Sally Anne Bowman's mum says daughter would be alive had killer not been put on plane

The mother of Sally Anne Bowman has said her daughter’s murderer should not have been free to kill after it emerged he was arrested in Australia eight years earlier.

Former pub chef Mark Dixie got life for the murder of Sally Anne, 18, outside her home in Croydon, South London in September 2005.

It has now been reported that Dixie was questioned by Australian police in 1997 after a woman was savagely assaulted while walking home in Victoria Park, Perth, Western Australia.

The lone victim was shoved to the ground by a man who held her down and only fled after she screamed for help.

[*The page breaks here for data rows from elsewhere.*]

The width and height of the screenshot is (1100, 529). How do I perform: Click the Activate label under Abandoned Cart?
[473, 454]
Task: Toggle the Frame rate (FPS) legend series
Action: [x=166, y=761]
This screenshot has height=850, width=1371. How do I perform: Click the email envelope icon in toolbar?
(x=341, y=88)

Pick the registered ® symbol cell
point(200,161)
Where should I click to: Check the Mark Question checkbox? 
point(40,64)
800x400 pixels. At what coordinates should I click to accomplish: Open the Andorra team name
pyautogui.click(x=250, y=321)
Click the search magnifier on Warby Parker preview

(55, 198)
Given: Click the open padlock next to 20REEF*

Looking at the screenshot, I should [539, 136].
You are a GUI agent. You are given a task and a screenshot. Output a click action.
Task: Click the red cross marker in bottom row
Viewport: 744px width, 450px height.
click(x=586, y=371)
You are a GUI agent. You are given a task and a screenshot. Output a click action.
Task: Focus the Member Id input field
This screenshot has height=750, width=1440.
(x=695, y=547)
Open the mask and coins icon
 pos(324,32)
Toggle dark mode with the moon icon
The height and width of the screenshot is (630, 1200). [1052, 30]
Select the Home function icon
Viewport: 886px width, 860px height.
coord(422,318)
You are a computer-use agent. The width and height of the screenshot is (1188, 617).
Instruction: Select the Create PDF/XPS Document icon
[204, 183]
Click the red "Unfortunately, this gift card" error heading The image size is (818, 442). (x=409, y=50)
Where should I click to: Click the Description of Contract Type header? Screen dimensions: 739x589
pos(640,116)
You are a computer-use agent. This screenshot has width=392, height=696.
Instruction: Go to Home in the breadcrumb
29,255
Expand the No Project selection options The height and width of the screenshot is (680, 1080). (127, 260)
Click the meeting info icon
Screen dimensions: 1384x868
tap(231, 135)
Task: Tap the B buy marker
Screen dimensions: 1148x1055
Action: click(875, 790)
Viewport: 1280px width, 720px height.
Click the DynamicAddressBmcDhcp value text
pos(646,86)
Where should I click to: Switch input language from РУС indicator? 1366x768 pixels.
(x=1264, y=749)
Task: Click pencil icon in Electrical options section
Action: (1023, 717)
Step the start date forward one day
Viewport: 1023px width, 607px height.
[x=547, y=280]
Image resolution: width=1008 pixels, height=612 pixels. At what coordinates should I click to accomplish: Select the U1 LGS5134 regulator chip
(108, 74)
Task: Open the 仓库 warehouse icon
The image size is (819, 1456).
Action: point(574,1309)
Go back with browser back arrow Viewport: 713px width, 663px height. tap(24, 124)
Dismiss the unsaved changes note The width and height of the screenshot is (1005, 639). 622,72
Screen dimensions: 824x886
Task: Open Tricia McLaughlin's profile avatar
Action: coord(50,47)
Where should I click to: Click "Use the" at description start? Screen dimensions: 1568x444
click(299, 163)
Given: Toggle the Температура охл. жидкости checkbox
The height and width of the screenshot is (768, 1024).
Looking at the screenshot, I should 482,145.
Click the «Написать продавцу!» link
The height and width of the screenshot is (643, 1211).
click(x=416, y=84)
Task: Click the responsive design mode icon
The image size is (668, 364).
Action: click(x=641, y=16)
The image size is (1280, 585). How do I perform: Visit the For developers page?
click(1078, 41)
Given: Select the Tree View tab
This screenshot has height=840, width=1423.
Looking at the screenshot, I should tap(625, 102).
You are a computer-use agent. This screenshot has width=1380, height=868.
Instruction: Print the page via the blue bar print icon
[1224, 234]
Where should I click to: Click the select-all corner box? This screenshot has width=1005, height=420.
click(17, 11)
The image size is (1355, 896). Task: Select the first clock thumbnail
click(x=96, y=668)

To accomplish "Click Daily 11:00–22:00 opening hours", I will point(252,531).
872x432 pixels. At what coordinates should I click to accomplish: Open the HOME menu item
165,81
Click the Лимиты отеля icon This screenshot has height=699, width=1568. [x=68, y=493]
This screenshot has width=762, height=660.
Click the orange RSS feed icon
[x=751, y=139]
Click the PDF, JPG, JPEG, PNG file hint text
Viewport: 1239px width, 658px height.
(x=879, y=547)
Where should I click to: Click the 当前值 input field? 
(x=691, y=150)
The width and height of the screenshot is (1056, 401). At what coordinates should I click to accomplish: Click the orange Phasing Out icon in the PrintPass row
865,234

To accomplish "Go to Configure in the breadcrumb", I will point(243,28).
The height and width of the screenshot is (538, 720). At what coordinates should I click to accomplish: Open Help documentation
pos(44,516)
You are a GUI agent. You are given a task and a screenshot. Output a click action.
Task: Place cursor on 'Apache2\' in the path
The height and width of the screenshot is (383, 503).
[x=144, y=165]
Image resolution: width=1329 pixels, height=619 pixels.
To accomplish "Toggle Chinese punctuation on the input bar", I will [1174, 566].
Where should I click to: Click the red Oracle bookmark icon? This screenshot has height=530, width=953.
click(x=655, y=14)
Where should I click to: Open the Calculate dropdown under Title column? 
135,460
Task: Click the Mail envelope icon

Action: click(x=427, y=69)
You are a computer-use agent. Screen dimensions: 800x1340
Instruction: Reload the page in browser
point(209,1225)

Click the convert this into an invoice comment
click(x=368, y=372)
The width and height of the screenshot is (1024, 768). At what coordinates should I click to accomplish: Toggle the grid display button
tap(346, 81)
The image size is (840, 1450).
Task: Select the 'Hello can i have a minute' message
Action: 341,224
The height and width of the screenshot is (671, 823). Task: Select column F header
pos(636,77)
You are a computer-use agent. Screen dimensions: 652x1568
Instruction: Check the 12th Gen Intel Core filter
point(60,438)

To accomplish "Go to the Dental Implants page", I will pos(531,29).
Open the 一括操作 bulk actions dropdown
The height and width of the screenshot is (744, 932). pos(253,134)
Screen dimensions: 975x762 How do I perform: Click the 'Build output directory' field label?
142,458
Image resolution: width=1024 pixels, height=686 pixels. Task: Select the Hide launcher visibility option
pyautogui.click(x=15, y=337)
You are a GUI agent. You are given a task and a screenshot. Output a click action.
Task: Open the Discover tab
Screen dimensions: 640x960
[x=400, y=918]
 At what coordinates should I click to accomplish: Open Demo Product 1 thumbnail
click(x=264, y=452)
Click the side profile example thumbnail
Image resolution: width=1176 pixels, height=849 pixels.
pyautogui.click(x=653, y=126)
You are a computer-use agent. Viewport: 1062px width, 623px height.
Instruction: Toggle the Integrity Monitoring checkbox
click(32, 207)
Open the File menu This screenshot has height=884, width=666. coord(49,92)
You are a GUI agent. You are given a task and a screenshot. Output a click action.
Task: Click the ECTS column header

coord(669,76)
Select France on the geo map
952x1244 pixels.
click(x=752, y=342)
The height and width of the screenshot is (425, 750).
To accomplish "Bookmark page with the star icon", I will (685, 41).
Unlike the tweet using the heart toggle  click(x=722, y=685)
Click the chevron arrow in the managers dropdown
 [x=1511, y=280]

What is your view? Have your say in the comment section

Linda Bowman, mother of Sally Anne Bowman, is heartbroken and believes officials did not do their jobs properly (Daily Mirror)

Dixie was arrested nearby but never charged after the woman was unable to identify her attacker.

He emigrated to Australia in 1993 but was deported in 1999 when he was convicted of exposing himself.

But Dixie, who already had a string of convictions in the UK dating back to 1986, was not placed on the sex offenders register which had been created two years earlier.

He went on to attack more women before killing Sally Anne.

Predator Mark Dixie after his arrest (PA)

Her mother Linda said: “We now know he was arrested at least three times in Australia but he was deported without any warnings being issued by the authorities.

“They didn’t do their job properly and that’s the reason my daughter’s dead.

“He should have been returned with a police escort and documentation that explained why they had suspicions about him but instead they just stuck him on a plane and said see you later.

“He was a known sex attacker when he was deported from Australia but he wasn’t put on any register.

“We could have had his DNA at that time which would have meant he would have been caught before he killed Sally Anne.”

Dixie’s DNA was not on the national database when he murdered Sally-Anne and he was only convicted after it was taken following his arrest for a pub brawl.

The six-foot-three sexual predator, who had a tattoo of a panther on his arm, was jailed for a minimum of 34 years in 2008 for raping and stabbing Sally Anne, 18, seven times. He was aged 37.

Stuart Cundy, who led the probe, said at the time: “I can’t believe Sally Anne’s murder was Dixie’s first because of the way in which it was carried out.”

Sally Anne Bowman was pursuing a modelling career (SWNS.COM)

In 2017 Dixie was given a minimum of 28 years for the two sex attacks in the UK, one in 1987 when he was 16 and the other in 2002 when he fractured a woman’s skull with a chef’s steel.

A Thai student, 19, had been made to strip by a masked knifeman who then repeatedly stabbed her during a 1998 attack in Australia. DNA found at the scene was later matched to Dixie.

Criminologist Dr David Keatley, from Murdoch University, told the West Australian newspaper it was likely Dixie had committed other crimes in the state and called for a review of DNA evidence.

Sally Anne was just 18 when Mark Dixie murdered her (PA)

“If time and resources permit, the police should be setting up a task force to see if he is responsible for other unsolved or unknown crimes,” Dr Keatley said.

“I agree that based on the pattern of evidence and cases that I have looked at it is highly likely that Mark Dixie is responsible for more crimes, almost certainly crimes of a sexual nature.”

Dixie also raped a woman in Spain in 2003, for which Dutch national Romano van der Dussen was wrongly jailed.